# Set task:
Count how many of the lines below contain the string "width". Reply with the number only.

┌─ Materials provided

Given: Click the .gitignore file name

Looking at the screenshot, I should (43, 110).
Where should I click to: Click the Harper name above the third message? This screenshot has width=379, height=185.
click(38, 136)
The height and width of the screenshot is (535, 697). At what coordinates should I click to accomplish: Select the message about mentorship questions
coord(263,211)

└─

# Solution to this problem:
2